Last, but not least…have fun!

If eating is fun and enjoyable for your little one it will support their long-term relationship with food. Remember, they are at the start of their learning journey when it comes to food. Don’t put too much pressure on yourself to “get it right”, you’re learning about them too so focus on what’s within your control. Offer a variety of foods, ensure the mealtime is relaxed and free of distractions and, ideally, eat with them as this aids their learning.

Dietitians, Nutritionists and Nutritional therapists – what’s the difference?

Registered Dietitians (RD) are regulated by law and the title ‘dietitian’ is protected by statute. To register requires at least a university degree in Nutrition & Dietetics and 1000 hours practical work experience. Dietitians can work clinically within the NHS, working with patients to treat medical conditions, as well as many other areas such as in food industry and freelance.

Registered (Associate) Nutritionists (ANutr/RNutr) meet requirements of the Association for Nutrition (which includes achieving a degree nutrition), and voluntarily register to be governed by them. After 3yrs+ experience ANutr can apply to become RNutr. ANutr & RNutr can work across many areas, but would require additional qualifications to work clinically.
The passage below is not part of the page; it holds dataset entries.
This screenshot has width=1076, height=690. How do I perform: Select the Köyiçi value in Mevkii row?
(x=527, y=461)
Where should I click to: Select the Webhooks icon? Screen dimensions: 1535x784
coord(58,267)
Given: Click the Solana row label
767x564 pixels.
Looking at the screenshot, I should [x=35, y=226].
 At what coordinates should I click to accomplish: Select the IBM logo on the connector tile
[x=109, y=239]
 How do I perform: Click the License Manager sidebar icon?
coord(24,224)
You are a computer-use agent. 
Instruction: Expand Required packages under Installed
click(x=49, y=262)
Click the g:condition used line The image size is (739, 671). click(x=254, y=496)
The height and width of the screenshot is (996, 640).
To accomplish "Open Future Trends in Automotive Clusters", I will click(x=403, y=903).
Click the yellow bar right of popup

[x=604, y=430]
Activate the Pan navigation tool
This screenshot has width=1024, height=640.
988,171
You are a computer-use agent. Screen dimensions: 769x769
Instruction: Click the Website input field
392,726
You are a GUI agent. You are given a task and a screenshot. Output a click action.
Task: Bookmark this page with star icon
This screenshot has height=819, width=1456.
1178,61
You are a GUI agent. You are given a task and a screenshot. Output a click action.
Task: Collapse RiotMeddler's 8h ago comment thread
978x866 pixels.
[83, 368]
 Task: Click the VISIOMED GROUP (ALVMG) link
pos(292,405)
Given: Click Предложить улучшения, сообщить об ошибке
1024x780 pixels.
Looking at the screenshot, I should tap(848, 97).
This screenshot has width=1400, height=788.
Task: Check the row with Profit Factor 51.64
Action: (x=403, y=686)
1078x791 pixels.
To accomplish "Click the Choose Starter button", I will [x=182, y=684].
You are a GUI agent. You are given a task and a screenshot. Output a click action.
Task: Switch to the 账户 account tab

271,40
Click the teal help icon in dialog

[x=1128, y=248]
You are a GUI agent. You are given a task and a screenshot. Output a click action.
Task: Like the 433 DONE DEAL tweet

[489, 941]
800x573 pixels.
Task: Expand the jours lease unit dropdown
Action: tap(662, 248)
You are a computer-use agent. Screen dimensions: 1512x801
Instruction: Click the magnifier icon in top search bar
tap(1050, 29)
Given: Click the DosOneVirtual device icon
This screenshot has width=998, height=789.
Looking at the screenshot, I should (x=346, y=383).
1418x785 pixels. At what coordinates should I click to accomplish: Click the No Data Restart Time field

‘Nutritionist’ as a standalone is not a regulated title, it is therefore not governed and there are no educational requirements to use the title.

‘Nutritional Therapist’ is also not a regulated title. Nutritionally Therapists have usually completed a course meeting the National Occupational Standards for Nutritional Therapy (equivalent to level 5 diploma). FHT, CHNC and GRCCT are regulatory bodies that can be voluntarily joined.